3, document information extraction module:
1) use Open-Source Tools Lucene to realize index and the query function of file, use third party's Open-Source Tools pdfbox, poi etc. to realize the extraction of file content.
2) database connection pool
With hard disc data Put on file module.
4, sensitive information extracts as required:
1) connection data bank interface
Database information is stored in ini file in advance, extracts the database account number cipher preserved in ini file and be connected word string information by GetPrivateProfileSectionNames () and GetPrivateProfileString () function.
2) Query Database table filesys
As shown in Figure 2, in Filesys table, property field is 1, represents to show this by filesys to be recorded as information extraction required, therefrom extracts the value of each field, for the work of ensuing sensitive information document analysis is prepared.
3) inquiry parsetable table
Parsetable tables of data is used for partly checking that at data display backstage progress uses, for control end is prepared.
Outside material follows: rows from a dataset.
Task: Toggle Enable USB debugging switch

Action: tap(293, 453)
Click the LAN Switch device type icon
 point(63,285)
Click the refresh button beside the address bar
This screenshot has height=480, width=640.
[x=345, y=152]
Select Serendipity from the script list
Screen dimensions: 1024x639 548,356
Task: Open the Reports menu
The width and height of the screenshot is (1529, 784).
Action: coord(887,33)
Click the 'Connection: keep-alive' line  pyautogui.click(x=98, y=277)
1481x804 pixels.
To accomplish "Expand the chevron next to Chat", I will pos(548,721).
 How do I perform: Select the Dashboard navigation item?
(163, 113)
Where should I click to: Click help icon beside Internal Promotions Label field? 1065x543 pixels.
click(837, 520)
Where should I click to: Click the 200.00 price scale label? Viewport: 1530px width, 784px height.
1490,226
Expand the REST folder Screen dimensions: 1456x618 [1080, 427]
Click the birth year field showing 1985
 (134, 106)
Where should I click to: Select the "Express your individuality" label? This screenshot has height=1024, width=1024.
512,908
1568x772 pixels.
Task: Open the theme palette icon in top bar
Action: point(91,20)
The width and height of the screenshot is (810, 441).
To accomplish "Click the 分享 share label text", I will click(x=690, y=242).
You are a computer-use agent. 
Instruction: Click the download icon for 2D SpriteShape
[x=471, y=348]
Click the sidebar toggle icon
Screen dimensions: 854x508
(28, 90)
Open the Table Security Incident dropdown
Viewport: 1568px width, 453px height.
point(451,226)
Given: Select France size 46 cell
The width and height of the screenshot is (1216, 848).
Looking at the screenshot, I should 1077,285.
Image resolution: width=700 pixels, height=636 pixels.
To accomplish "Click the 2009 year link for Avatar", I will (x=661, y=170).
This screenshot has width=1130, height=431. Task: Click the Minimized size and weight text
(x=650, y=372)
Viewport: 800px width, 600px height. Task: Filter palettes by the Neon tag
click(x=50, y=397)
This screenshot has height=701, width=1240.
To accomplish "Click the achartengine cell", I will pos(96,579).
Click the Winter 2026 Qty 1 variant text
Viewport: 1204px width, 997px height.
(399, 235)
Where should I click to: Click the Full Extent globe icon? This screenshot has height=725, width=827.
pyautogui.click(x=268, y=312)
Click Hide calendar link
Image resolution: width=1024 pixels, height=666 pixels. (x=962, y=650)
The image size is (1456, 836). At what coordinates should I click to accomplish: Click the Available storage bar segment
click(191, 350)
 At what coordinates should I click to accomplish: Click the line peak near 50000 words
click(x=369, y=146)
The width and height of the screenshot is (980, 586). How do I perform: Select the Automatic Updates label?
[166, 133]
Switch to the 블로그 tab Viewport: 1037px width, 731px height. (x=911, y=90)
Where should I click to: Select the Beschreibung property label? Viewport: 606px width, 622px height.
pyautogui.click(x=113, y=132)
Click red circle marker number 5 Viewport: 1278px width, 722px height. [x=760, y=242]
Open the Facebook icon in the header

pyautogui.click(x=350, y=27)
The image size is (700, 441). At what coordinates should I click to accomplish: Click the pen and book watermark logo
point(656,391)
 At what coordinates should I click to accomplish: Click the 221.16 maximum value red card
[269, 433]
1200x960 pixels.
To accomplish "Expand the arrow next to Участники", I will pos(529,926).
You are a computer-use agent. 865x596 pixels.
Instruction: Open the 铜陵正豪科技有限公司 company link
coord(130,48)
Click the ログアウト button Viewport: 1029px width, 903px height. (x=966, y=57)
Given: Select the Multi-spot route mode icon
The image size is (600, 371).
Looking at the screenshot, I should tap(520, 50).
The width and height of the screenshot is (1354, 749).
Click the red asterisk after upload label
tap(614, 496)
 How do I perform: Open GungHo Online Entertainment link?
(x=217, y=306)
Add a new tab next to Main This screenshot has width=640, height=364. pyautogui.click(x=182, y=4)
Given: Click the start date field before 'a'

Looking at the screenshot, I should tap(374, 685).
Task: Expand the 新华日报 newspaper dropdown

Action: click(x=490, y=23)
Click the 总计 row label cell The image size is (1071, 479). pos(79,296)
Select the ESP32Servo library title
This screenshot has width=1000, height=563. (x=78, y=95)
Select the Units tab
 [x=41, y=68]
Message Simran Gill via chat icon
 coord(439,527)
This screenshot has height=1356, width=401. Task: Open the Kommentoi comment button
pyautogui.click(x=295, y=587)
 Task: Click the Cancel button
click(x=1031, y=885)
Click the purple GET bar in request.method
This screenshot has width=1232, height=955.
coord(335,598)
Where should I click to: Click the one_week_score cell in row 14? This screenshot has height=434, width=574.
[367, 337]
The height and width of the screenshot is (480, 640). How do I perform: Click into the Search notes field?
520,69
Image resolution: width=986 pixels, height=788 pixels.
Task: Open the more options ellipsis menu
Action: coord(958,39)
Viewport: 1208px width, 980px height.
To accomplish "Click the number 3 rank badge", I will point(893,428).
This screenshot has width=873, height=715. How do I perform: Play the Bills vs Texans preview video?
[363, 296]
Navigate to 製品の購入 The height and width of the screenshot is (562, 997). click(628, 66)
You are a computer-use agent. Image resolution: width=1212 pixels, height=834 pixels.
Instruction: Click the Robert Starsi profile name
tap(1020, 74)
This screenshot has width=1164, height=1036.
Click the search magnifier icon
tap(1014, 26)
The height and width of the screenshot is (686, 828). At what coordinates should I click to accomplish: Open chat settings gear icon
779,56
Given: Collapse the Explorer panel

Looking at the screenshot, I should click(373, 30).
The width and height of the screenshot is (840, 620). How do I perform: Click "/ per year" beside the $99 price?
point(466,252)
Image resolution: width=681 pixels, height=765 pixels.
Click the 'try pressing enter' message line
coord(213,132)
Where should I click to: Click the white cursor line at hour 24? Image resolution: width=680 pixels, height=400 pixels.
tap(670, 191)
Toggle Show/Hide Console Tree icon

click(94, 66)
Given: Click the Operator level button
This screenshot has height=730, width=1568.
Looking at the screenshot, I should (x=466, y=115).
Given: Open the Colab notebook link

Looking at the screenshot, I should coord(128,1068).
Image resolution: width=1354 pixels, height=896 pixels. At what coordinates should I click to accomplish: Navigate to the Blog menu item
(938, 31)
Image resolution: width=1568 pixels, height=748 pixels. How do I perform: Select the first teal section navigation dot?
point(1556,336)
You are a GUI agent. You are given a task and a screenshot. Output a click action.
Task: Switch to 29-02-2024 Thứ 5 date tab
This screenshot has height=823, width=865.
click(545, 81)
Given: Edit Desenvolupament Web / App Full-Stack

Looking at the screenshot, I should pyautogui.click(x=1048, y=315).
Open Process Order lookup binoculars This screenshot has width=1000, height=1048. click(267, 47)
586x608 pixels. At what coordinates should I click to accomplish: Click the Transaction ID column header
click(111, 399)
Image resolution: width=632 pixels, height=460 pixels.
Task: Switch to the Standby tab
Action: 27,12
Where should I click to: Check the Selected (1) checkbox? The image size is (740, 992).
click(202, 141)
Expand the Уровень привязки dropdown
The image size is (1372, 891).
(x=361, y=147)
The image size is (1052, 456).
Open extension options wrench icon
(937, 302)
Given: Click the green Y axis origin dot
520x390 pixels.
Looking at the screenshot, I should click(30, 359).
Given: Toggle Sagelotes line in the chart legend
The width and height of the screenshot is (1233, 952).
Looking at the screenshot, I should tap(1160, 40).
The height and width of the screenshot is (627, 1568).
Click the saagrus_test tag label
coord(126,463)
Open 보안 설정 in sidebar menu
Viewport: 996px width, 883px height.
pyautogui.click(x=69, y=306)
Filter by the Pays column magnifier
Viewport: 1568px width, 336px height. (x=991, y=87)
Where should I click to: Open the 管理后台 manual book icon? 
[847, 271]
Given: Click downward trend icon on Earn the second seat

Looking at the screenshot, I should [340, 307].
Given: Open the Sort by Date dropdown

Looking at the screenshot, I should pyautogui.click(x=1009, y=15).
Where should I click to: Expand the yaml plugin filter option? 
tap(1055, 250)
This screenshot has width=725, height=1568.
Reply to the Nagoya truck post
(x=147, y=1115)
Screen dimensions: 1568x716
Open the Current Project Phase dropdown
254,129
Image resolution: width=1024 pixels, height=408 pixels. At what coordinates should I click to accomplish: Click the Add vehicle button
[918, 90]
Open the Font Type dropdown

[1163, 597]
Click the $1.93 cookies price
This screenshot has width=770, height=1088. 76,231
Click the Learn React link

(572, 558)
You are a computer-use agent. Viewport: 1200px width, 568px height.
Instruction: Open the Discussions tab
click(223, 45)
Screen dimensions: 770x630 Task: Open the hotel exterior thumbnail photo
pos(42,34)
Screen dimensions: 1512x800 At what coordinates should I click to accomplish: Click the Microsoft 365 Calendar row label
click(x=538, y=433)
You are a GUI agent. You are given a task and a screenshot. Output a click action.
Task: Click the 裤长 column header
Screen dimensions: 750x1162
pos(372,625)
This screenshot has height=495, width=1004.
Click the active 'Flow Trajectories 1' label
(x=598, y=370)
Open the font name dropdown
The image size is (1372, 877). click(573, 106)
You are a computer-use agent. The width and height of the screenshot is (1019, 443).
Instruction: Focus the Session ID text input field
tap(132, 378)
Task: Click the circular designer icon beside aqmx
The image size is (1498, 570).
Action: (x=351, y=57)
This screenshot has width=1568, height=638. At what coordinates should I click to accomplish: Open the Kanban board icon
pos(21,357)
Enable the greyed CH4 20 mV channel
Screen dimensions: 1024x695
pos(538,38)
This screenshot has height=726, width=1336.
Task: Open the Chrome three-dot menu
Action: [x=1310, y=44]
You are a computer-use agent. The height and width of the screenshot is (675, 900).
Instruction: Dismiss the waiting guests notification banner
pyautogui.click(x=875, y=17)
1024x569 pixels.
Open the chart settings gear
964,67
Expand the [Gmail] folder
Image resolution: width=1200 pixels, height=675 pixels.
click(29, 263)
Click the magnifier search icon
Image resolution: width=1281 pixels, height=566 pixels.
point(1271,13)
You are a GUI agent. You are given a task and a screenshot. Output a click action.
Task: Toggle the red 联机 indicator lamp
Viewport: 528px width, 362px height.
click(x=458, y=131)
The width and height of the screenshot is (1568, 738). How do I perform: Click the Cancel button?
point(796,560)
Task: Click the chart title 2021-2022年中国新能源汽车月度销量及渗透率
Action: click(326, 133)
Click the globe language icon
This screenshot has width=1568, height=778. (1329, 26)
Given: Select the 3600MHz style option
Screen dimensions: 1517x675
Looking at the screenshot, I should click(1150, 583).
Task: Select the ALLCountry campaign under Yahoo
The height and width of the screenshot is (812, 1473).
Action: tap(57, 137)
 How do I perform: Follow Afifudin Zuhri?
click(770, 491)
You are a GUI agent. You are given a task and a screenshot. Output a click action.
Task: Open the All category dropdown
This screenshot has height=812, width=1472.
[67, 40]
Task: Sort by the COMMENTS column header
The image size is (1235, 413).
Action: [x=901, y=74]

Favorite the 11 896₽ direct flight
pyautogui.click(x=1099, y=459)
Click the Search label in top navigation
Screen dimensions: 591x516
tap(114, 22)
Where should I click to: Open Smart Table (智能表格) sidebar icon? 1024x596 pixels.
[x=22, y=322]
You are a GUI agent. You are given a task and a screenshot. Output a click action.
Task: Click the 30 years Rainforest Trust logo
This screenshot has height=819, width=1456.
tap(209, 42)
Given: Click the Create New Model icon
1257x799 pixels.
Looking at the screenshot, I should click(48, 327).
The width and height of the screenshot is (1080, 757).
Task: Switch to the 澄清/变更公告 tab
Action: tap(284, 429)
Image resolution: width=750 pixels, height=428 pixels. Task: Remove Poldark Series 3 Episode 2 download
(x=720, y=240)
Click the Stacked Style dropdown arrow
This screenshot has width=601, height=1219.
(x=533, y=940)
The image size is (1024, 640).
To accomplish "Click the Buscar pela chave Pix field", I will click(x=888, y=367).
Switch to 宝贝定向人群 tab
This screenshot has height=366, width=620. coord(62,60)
4) dlm (dynamic loading module)
In Dll.ini configuration file, comprise the dll feature card that all can support, the type field that meets the record of sensitive information condition in filesys table is mated, load different dll plug-in units.
5) log interface
The log pattern that utilizes log4cplus to increase income in project records flow process, the abnormal log in present procedure.
6) information extraction
Extractive technique to instant chat software, Mail Clients, browser, eml file-related information.
5, comprehensive inquiry association analysis:
1) pattern layout control module:
Domestic consumer has been used at interface the plug-in unit of common jquery-ui, layout is that oneself is realized, administrator interface has adopted layout and the part plug-in unit of easy-ui, the displaying unification of form has adopted jquery third party's plug-in unit jqGrid, what file was uploaded use is a flash plug-in unit, and the dynamic employing jquery at whole interface realizes.
2) authority management module:
Only have the user of certain authority just can extract and upload image file, meanwhile, different users can browse and use different mirror images and data file, for other mirror image and file thereof, haves no right to access.
3) front end search module:
Ajax submits to search data and jquery to process the displaying returning results, and paging adopts third party's plug-in unit of jquery.
4) Ajax interactive module:
Jquery-ajax builds tables of data and adopts jqgrid plug-in unit.
Backstage adopts java web development technique, hibernate database technology.